One of the hardest parts of praying is accepting the reality that the immediate answer to our prayers, even the most urgent and sincere prayers, are not always given to us. Jesus’ agonizing prayer in the Garden of Gethsemane is one of the highest moments of the passion of Jesus before His crucifixion and resurrection.
We have in this a picture of the Son of God; the only begotten of the Father, full of grace and truth, the sinless Lamb of God on His face in the dirt of Gethsemane’s olive grove. This was no walk in the garden alone, while the dew was still on the roses. This was no sweet hour of prayer.
This was war. A bloody, soul crushing, strength-sapping struggle happening. Prayer is warfare. When you start to pray, you are picking a fight. You are launching ICBMs into the enemy’s camp. Jesus was beginning to be crushed by the weight of our iniquity that was placed on Him.

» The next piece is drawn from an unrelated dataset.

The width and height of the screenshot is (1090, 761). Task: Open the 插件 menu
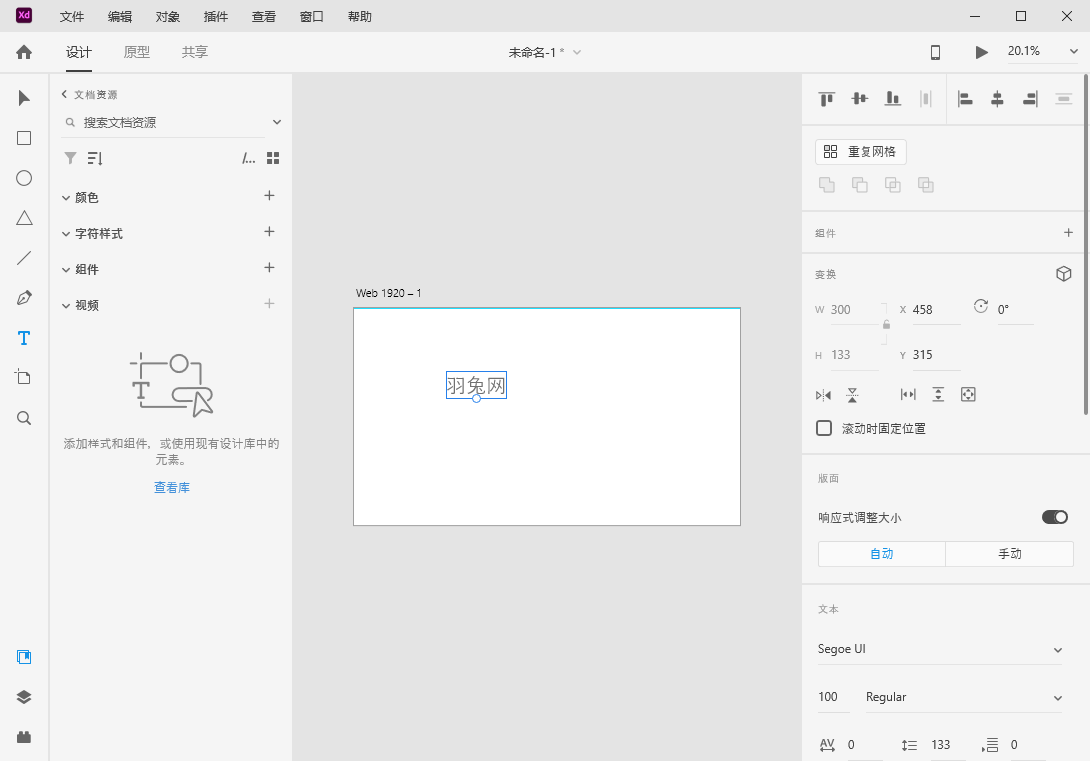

Have you ever felt guilt? Have you ever felt the sting of shame? Imagine how it felt to this One who was “in all points like as we are, yet without sin.” For the first time, Deity tasted the wages of sin for us. He took upon Himself our guilt and shame, our sin and judgement.
And He began bearing that in Gethsemane. It was crushing to Him. And He cried out to the Father, “If it is possible, take this cup from Me… nevertheless not my will.” Have you ever found yourself needing to pray NEVERTHELESS?

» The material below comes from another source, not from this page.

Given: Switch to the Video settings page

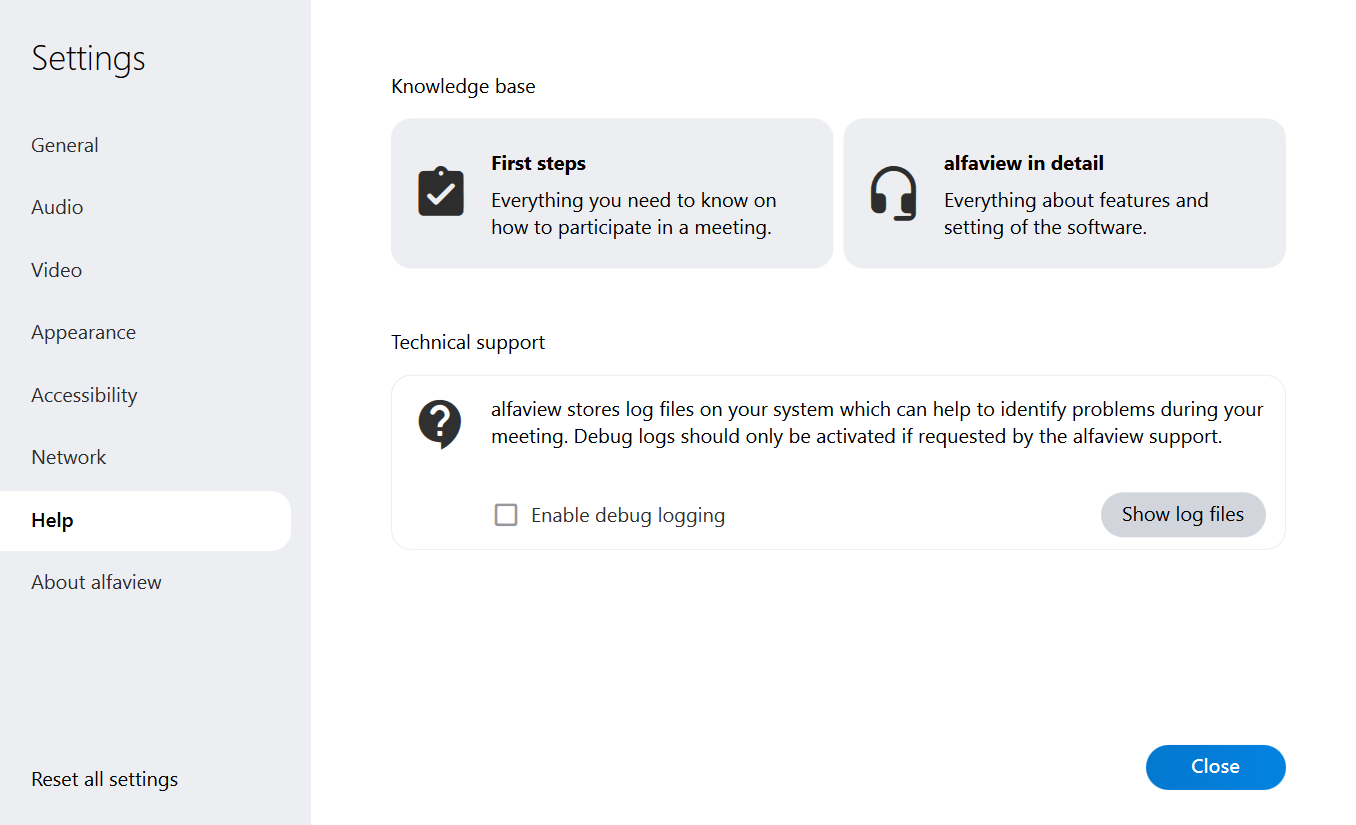Looking at the screenshot, I should point(57,270).
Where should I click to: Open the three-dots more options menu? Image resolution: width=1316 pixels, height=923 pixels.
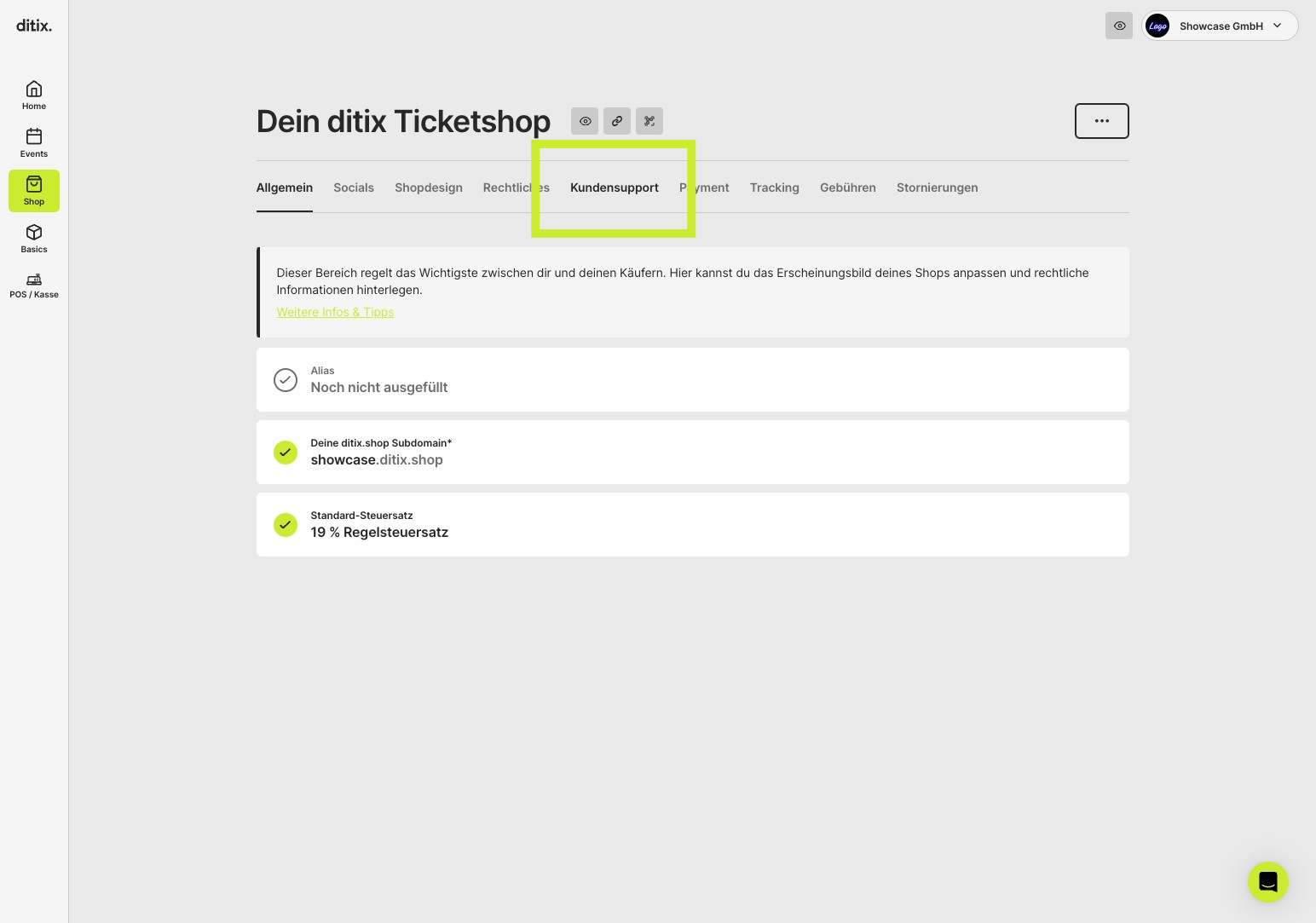pos(1102,121)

Jesus did. And the Heavens did not answer. The Father did not stop the outpouring of wrath. The Son of God was not delivered from this cup, so that He might drink it from us. The most incredibly impassioned, sincere prayer ever prayed to the Father… was answered with a “NO.”
And yet the prayer was not in vain. It was not a waste of time. What Jesus needed to know, He found out. YES, it is the Father’s will that He be crushed for us. YES, it is God’s will that He die for the sins of the world. YES, it’s was God’s will that crucifixion would come, because without it, salvation couldn’t. Atonement couldn’t. Resurrection couldn’t.
We need to pray even when we don’t understand what’s going to be on the other side of “nevertheless.” But we know that, whatever it is, our Father knows best.